- _What you need to do_
Please reproduce each of the following entries exactly.

- _Source material_

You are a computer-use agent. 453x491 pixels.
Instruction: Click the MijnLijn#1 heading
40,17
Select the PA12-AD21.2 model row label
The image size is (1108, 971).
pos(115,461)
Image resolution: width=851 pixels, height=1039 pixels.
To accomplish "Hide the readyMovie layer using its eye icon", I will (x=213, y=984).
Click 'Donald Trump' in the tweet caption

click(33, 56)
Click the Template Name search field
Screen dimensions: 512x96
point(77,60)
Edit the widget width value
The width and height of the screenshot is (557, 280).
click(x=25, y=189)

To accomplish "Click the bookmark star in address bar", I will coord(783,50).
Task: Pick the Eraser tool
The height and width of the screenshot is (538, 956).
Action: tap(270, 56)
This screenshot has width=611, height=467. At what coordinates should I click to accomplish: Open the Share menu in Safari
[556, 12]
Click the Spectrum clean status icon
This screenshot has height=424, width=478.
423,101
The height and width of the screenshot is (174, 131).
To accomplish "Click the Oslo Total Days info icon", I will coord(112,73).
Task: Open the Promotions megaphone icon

- _Final answer_
You are a computer-use agent. 453x491 pixels.
Instruction: Click the MijnLijn#1 heading
40,17
Select the PA12-AD21.2 model row label
The image size is (1108, 971).
pos(115,461)
Image resolution: width=851 pixels, height=1039 pixels.
To accomplish "Hide the readyMovie layer using its eye icon", I will (x=213, y=984).
Click 'Donald Trump' in the tweet caption

click(33, 56)
Click the Template Name search field
Screen dimensions: 512x96
point(77,60)
Edit the widget width value
The width and height of the screenshot is (557, 280).
click(x=25, y=189)

To accomplish "Click the bookmark star in address bar", I will coord(783,50).
Task: Pick the Eraser tool
The height and width of the screenshot is (538, 956).
Action: tap(270, 56)
This screenshot has width=611, height=467. At what coordinates should I click to accomplish: Open the Share menu in Safari
[556, 12]
Click the Spectrum clean status icon
This screenshot has height=424, width=478.
423,101
The height and width of the screenshot is (174, 131).
To accomplish "Click the Oslo Total Days info icon", I will coord(112,73).
Task: Open the Promotions megaphone icon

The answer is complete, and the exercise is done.